[PATCH weston sdk v2 1/8] weston.pc: Add dependencies for pixman-1 and xkbcommon

Pekka Paalanen ppaalanen at gmail.com
Thu Jul 4 23:26:23 PDT 2013

On Thu, 04 Jul 2013 13:18:27 -0700
Thiago Macieira <thiago.macieira at intel.com> wrote:

> On quinta-feira, 4 de julho de 2013 18.35.16,
> sardemff7+wayland at sardemff7.net wrote:
> > > Suppose that our headers #include headers from a project whose
> > > headers aren't usually in /usr/include (that is, they require
> > > -I). In order for our users' applications to build, they need to
> > > add those -I as well. The Requires is what tells pkg-config to
> > > add them.
> > 
> > Requires.private too.
> See below.
> > > What's more, even if the include paths are not an issue, the
> > > linking could be. Since we included some third party API in our
> > > API, it's conceivable that users might need to call functions in
> > > those libraries. If that happens, then user applications must
> > > also link directly to the libraries, not indirectly only.
> >
> > And they must link directly! That is the proper way to do that.
> I partially agree. If I know in my API that I am using both libs X
> and Y, I should tell my buildsystem so.
> But there are cases when I don't know of the indirect dependency. I'm
> using X, and I'm not using any of Y's API. Yet to compile my
> application, X requires Y's headers. That means X's .pc file should
> declare it depends non-privately on Y.
> This is especially the case in C++, when base classes, operators,
> constructors and other things can hide from you the fact that you're
> using some other library.
> > A plugin is using libxkbcommon for a feature, but provides several
> > more. Weston is build with libxkbcommon support. All is fine.
> Yes.
> > Now, the same plugin is build against a non-libxkbcommon Weston
> > (this is the now-possible case): it will break badly.
> > Explicit usage is the way. Period.
> Agreed: the plugin should declare explicitly. If a project uses
> intentionally a library, it should declare explicitly the dependency.
> But I also disagree: if libweston's public API headers include
> unconditionally some other library's headers, libweston's .pc file
> should declare the public dependency. Otherwise, no plugin will
> compile.
> Of course, there's also a grey area: an optional feature. Suppose
> that there's exactly one Weston header that requires xkbcommon and
> that header is not included by any other: weston-xkbcommon.h. In that
> case, anyone who uses that header is intentionally depending on
> xkbcommon. So in that case, weston.pc doesn't declare the public
> Requires.

The color management modules are an example of a weston module, that
does not need pixman at all. If you grep through src/cms*.[ch], there
is not a single mention of "pixman". Why do these modules, if they were
external, need to link directly to pixman then?

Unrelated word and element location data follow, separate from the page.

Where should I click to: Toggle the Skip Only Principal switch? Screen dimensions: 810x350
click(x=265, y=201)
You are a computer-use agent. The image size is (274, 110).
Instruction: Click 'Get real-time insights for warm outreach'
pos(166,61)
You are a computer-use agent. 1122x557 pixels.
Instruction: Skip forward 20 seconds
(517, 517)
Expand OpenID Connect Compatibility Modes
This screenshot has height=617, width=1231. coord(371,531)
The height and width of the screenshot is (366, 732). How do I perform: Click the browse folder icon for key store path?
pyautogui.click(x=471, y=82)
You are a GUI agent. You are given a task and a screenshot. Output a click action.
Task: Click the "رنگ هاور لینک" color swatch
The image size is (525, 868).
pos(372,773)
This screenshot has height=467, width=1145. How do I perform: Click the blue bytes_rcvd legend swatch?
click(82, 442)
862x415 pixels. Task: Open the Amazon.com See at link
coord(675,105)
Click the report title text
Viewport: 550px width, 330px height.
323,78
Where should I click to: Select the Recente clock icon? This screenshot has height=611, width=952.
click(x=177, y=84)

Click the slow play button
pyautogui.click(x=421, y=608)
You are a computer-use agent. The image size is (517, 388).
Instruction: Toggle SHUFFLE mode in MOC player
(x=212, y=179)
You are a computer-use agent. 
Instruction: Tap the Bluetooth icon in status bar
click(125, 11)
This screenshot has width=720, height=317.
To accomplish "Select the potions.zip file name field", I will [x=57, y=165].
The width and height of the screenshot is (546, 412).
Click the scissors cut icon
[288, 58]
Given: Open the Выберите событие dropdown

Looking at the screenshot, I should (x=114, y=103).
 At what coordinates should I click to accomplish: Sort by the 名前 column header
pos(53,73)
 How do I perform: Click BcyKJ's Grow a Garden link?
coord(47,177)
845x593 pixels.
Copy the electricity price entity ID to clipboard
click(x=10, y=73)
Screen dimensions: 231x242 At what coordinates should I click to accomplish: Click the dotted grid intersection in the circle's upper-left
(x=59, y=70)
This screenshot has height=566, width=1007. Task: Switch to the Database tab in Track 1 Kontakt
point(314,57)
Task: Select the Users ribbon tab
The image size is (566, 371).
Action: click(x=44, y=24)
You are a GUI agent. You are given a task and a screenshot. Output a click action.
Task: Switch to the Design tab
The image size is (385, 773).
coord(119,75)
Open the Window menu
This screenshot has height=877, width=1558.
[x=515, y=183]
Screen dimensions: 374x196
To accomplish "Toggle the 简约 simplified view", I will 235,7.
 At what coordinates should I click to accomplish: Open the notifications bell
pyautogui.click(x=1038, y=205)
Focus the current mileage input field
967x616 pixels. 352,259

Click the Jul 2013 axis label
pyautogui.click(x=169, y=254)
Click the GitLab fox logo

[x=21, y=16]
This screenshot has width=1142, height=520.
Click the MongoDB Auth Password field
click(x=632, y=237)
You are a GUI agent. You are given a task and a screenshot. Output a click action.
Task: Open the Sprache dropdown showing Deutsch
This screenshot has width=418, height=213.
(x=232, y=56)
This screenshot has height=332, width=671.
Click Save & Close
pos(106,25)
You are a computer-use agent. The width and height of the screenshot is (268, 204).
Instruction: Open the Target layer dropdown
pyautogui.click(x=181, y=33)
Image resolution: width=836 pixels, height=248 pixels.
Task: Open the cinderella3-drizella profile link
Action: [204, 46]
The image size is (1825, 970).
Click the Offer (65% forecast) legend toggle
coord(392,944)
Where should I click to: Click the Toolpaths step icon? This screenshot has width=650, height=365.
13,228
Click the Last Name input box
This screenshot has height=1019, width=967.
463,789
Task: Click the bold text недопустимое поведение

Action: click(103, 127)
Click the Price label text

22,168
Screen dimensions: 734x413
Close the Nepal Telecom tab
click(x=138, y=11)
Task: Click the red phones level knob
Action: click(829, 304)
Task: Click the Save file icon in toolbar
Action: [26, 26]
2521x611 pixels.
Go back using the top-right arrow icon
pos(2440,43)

This is C, not C++. There are no macros or inline functions in the
headers that would call any library functions. There is no "indirect

Requires.private will provide the needed CFLAGS.

I still do not see any techinal reason to use Requires instead of
Requires.private, but if it's a convention, future-proofing, or for
supporting old versions of pkg-config, then I understand. All the
technical rationale however say that you should be using
Requires.private here. I just wanted to hear the real reason for this.

Sounds like this is really a convention: we assume, that a weston
plugin will be using all of the exposed APIs, which roughly implies,
that it will need to call into those libraries itself. With that
assumption in place, Requires makes sense.